Try it - Where does the word "click" occur in the material? Copy each line that has it.

--- Data for this exercise ---

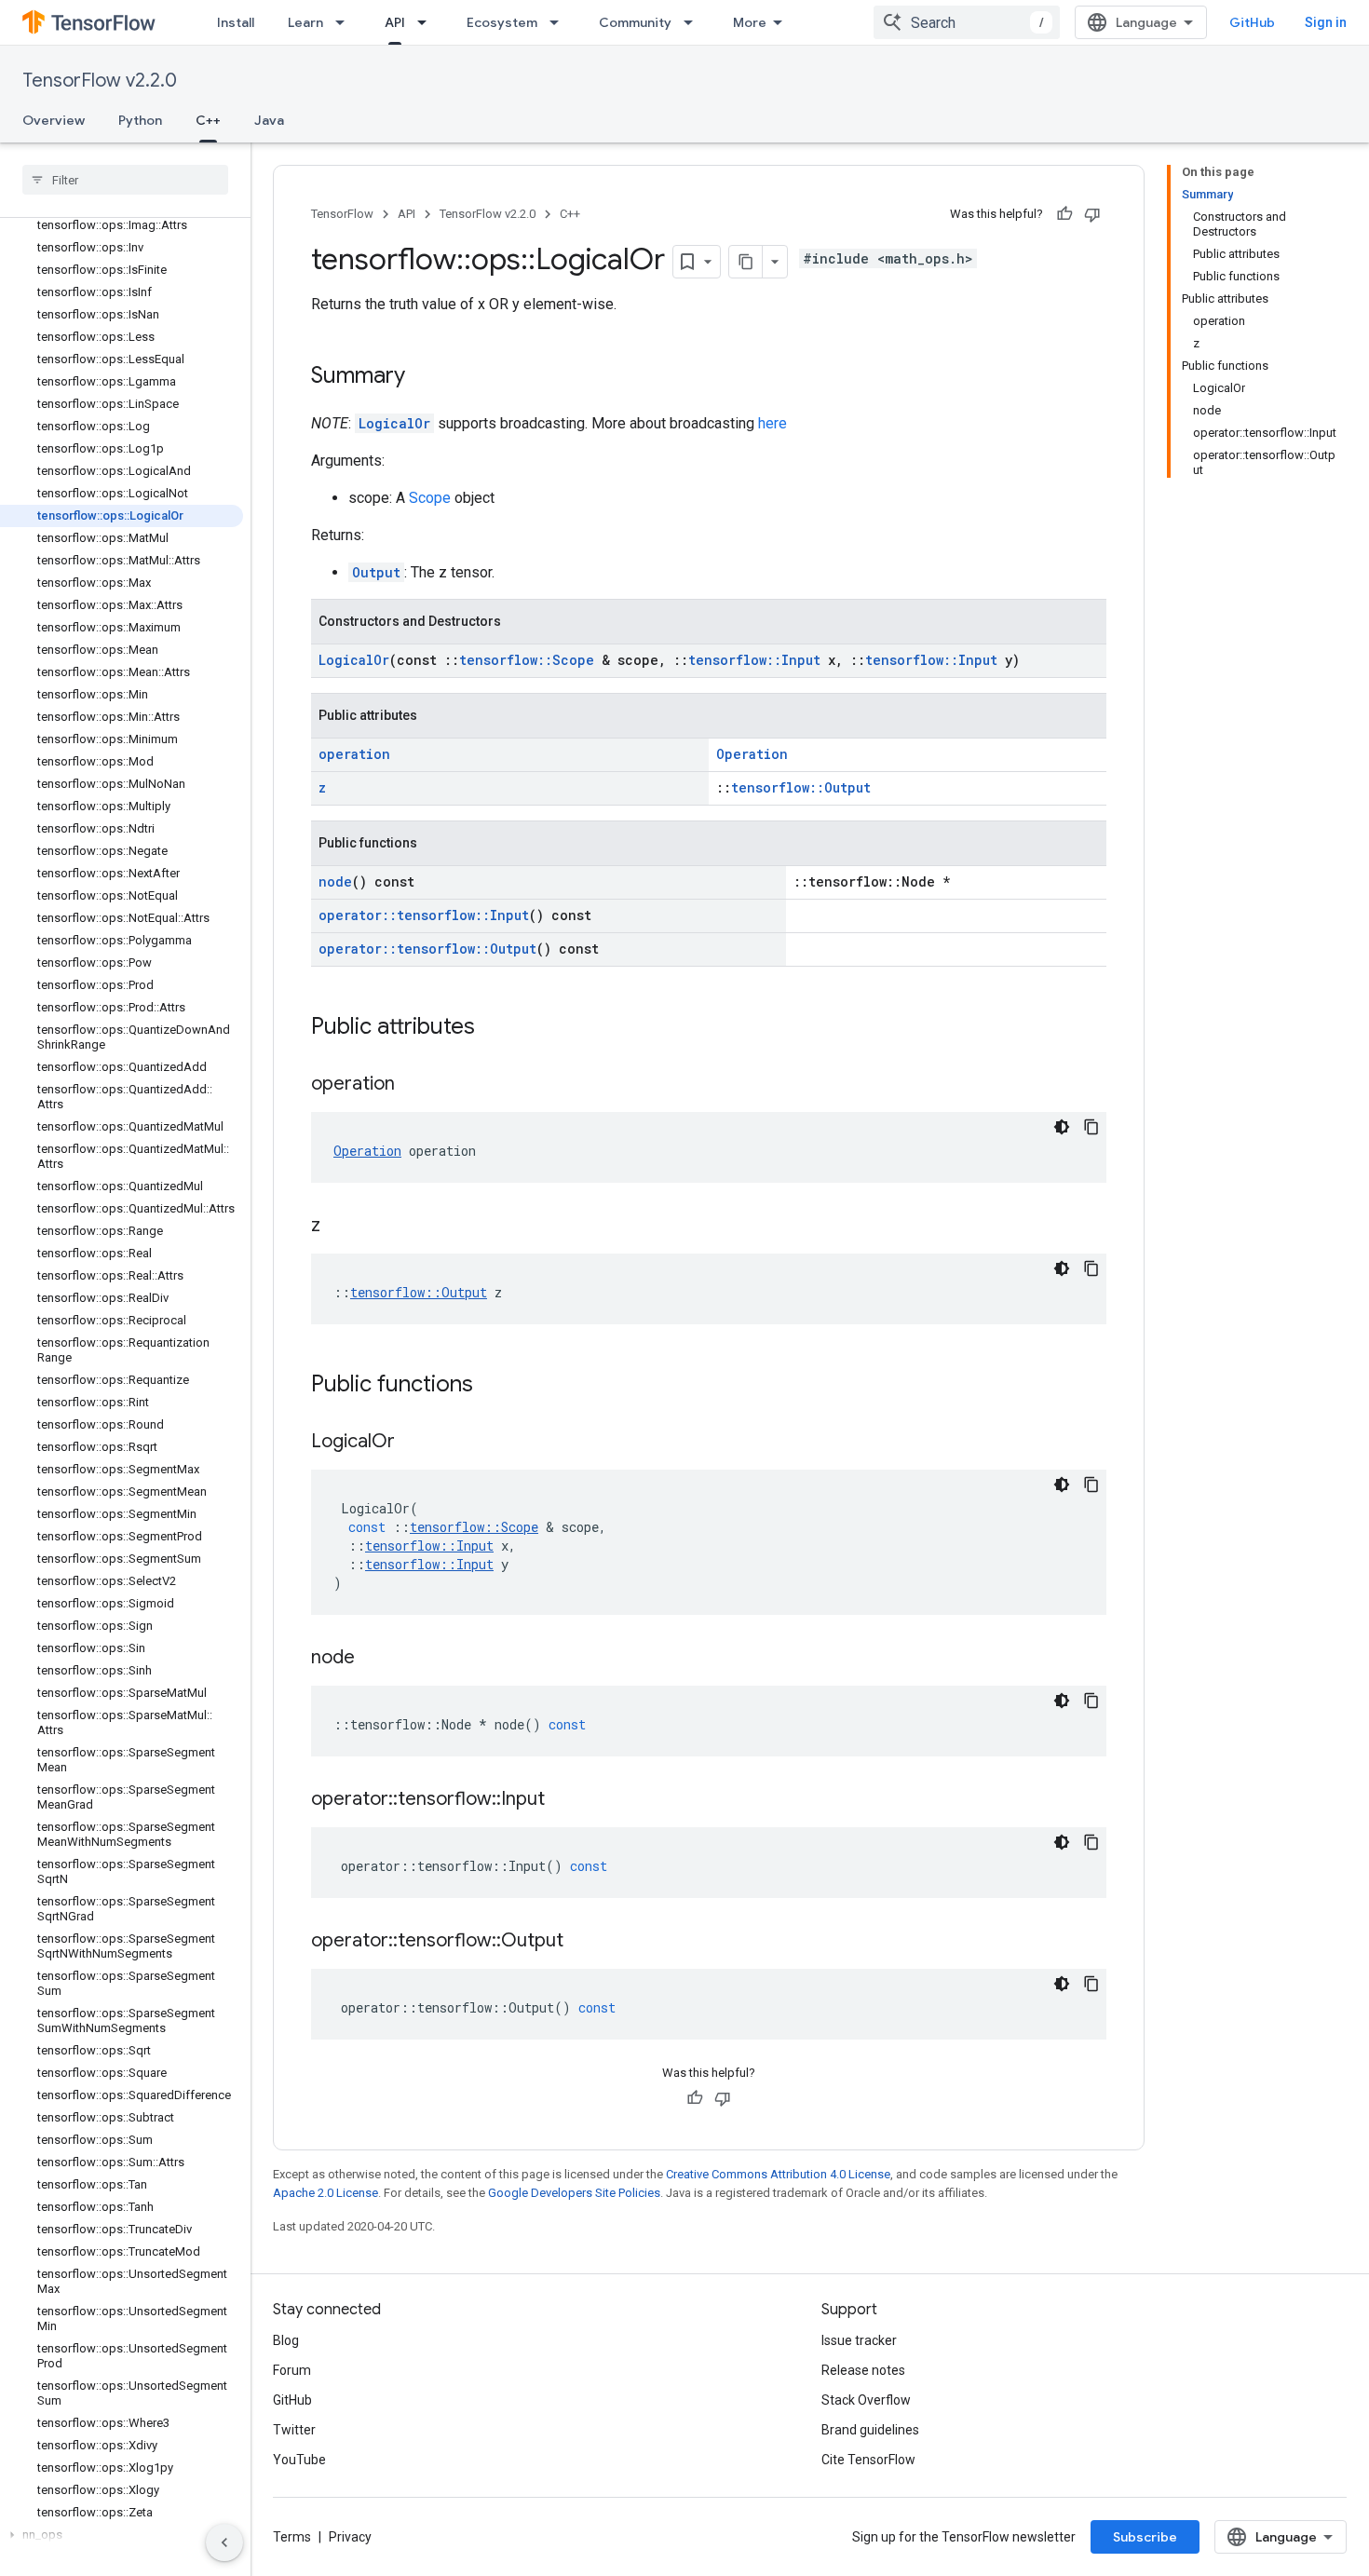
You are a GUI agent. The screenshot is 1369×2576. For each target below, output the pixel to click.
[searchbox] (125, 180)
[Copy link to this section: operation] (413, 1085)
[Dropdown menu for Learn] (345, 22)
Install (235, 22)
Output (376, 572)
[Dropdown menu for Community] (693, 22)
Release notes (863, 2370)
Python (140, 120)
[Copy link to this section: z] (339, 1226)
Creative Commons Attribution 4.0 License (778, 2174)
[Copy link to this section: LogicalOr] (413, 1442)
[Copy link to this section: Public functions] (491, 1386)
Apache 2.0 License (325, 2193)
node (335, 881)
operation (354, 754)
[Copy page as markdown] (746, 262)
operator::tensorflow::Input (424, 915)
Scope (430, 498)
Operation (752, 754)
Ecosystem (502, 22)
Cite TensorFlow (868, 2459)
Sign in (1326, 22)
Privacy (350, 2536)
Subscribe (1145, 2537)
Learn (305, 22)
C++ (208, 120)
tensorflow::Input (754, 660)
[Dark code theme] (1062, 1127)
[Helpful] (1064, 214)
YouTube (299, 2459)
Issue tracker (859, 2340)
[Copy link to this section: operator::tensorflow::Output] (582, 1942)
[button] (121, 2535)
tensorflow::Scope (526, 660)
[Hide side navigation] (224, 2542)
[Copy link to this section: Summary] (423, 377)
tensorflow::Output (801, 787)
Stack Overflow (866, 2400)
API (395, 22)
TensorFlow (342, 214)
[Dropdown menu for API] (427, 22)
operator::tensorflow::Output (427, 948)
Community (635, 22)
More (749, 22)
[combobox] (967, 22)
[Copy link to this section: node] (373, 1658)
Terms (292, 2536)
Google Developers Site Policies (574, 2193)
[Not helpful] (1092, 214)
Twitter (294, 2429)
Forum (292, 2370)
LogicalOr (394, 423)
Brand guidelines (870, 2429)
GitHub (1252, 22)
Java (269, 120)
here (772, 423)
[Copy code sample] (1091, 1127)
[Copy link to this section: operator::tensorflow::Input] (563, 1800)
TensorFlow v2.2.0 (99, 80)
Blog (286, 2340)
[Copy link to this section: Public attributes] (493, 1028)
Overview (53, 120)
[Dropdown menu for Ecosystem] (559, 22)
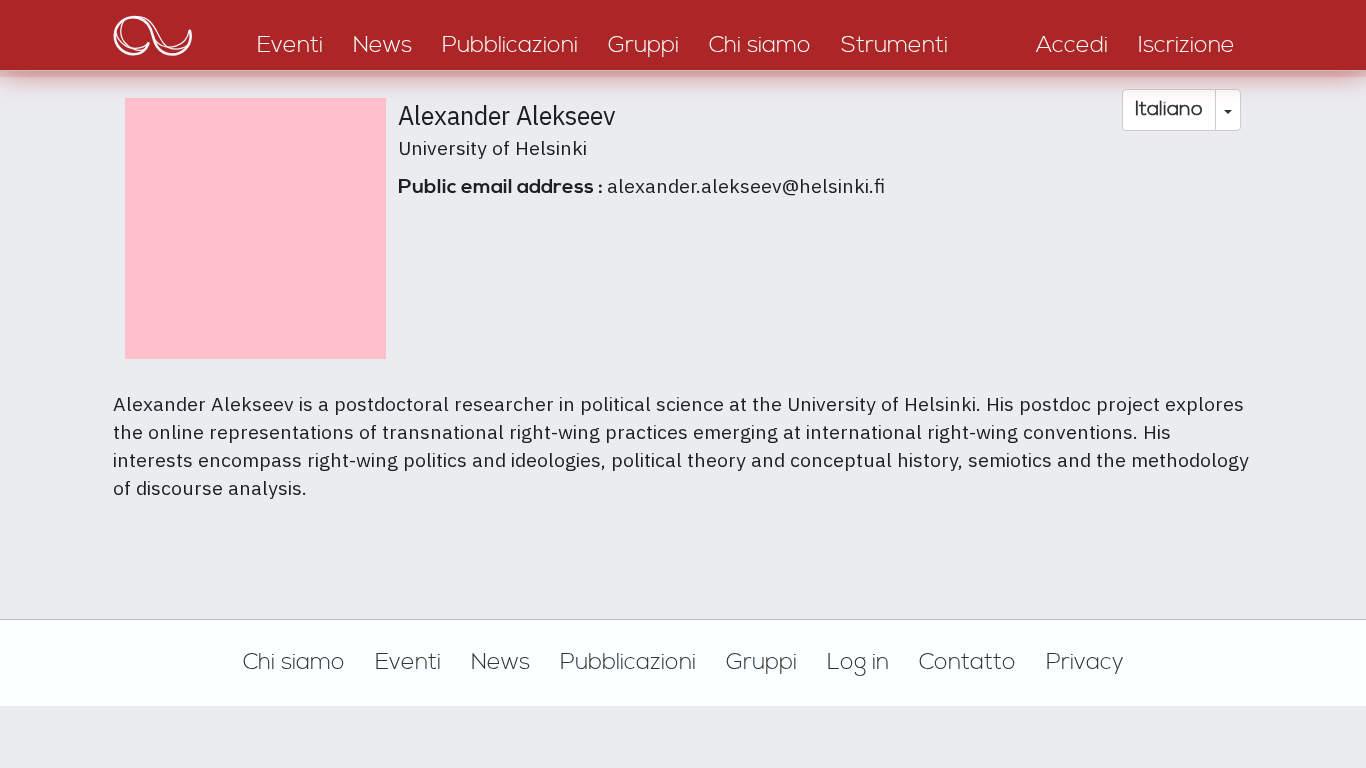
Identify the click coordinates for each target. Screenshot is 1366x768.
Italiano (1169, 109)
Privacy (1085, 662)
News (500, 662)
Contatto (967, 662)
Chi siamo (294, 662)
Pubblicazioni (628, 662)
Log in (858, 662)
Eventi (408, 662)
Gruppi (761, 662)
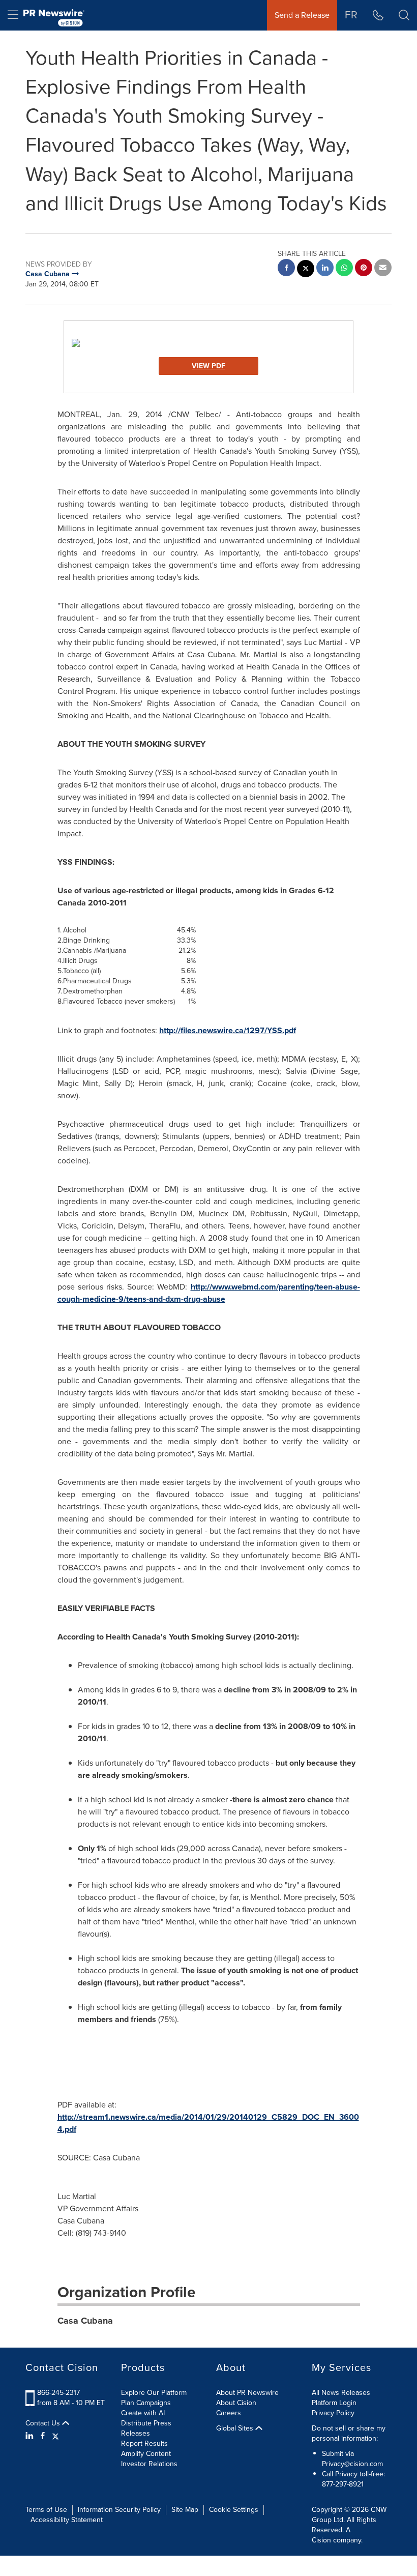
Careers (228, 2413)
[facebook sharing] (286, 269)
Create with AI (143, 2413)
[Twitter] (55, 2436)
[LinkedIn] (30, 2436)
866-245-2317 (58, 2392)
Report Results (144, 2443)
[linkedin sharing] (325, 269)
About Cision (236, 2402)
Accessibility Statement (67, 2519)
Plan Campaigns (146, 2402)
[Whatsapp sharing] (344, 269)
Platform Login (334, 2402)
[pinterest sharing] (363, 269)
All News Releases (341, 2392)
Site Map (184, 2509)
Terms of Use (46, 2509)
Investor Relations (149, 2463)
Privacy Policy (333, 2413)
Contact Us (43, 2423)
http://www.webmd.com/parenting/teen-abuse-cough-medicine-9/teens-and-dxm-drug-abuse (208, 1293)
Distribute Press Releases (146, 2428)
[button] (208, 343)
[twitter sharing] (305, 270)
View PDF (208, 366)
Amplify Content (146, 2453)
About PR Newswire (247, 2392)
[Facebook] (42, 2436)
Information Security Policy (119, 2509)
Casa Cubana (85, 2320)
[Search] (404, 15)
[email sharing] (383, 269)
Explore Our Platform (154, 2392)
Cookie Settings (233, 2509)
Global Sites (235, 2428)
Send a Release (302, 15)
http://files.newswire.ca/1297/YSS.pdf (227, 1030)
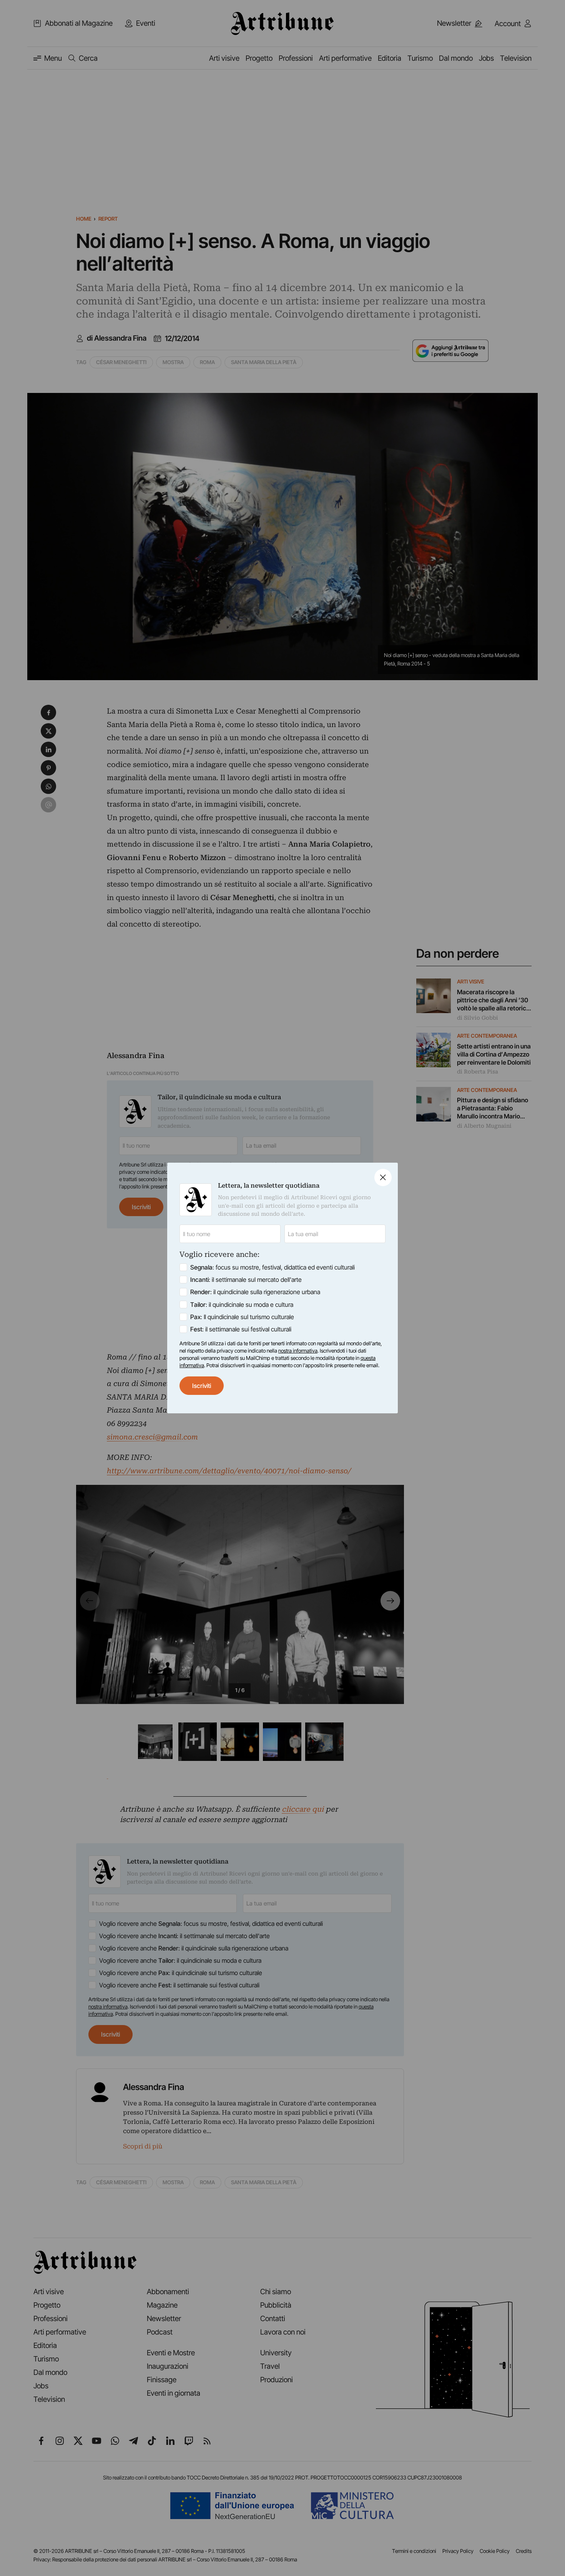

---

Response -
You are a GUI agent. The screenshot is 1369×2576. For each target below, output the pixel to click.
Identify the click coordinates for each target. Screenshot is 1366x768.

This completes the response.